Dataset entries
------------
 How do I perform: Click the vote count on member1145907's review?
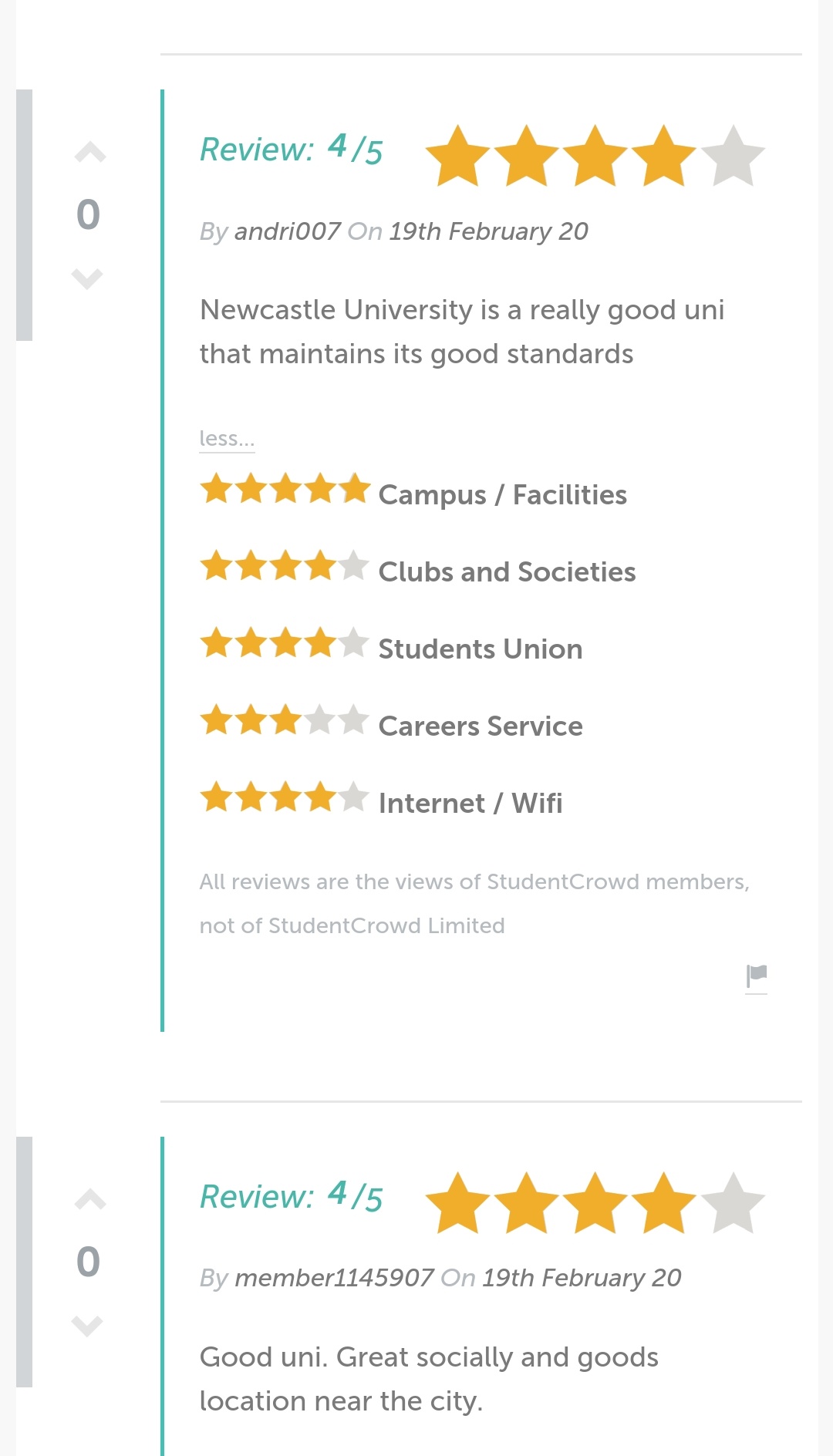[x=89, y=1262]
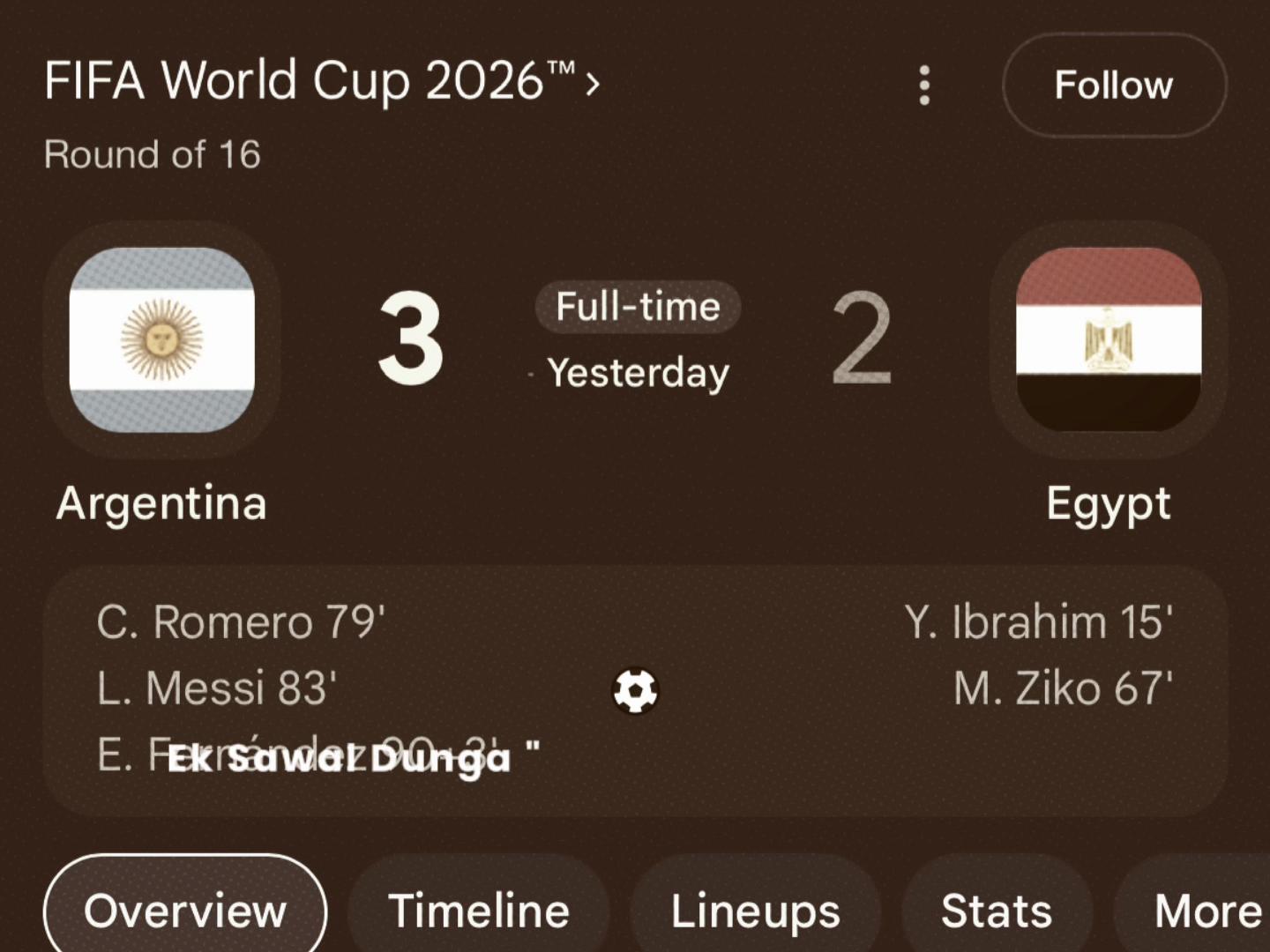Screen dimensions: 1270x952
Task: Select the Overview tab
Action: point(185,908)
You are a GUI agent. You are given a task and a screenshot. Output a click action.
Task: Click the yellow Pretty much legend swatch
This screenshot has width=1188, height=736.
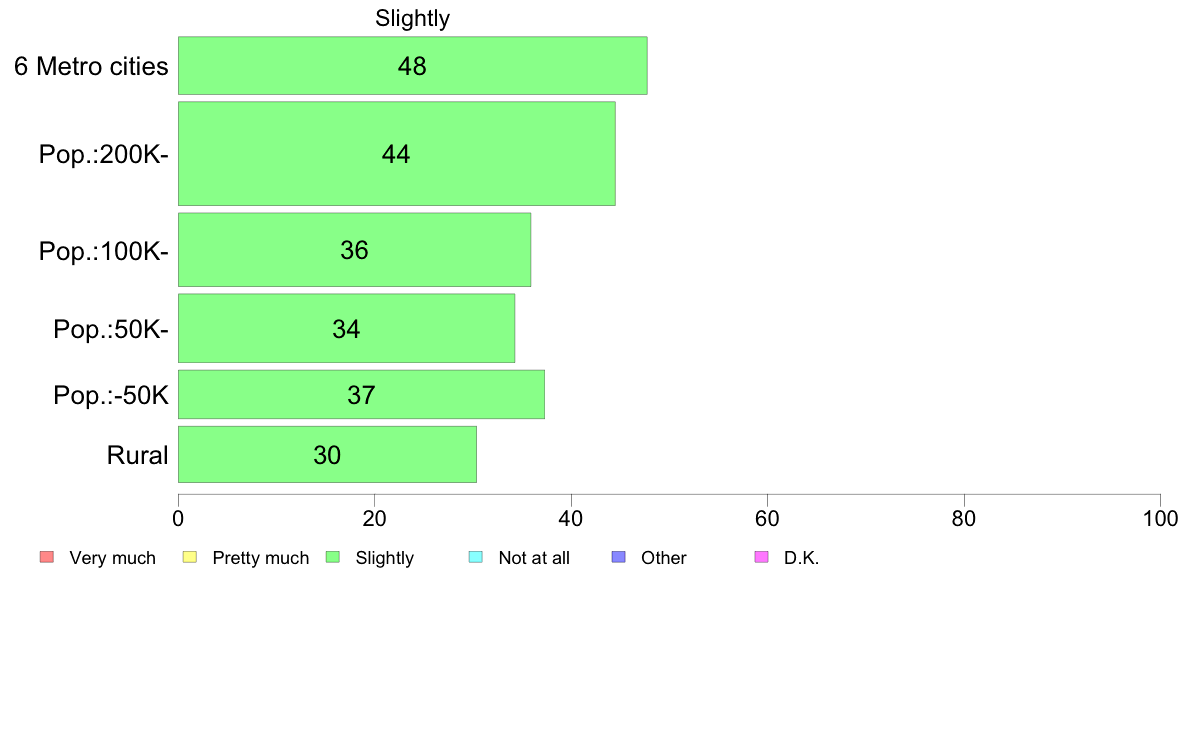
------------
• [What is being asked] Set down the lines of the records above exactly, apart from the pictures.

• [Task result]
 How do I perform: Click the vote count on member1145907's review?
[x=89, y=1262]
Screen dimensions: 1270x952
Task: Select the Overview tab
Action: point(185,908)
You are a GUI agent. You are given a task and a screenshot. Output a click action.
Task: Click the yellow Pretty much legend swatch
This screenshot has width=1188, height=736.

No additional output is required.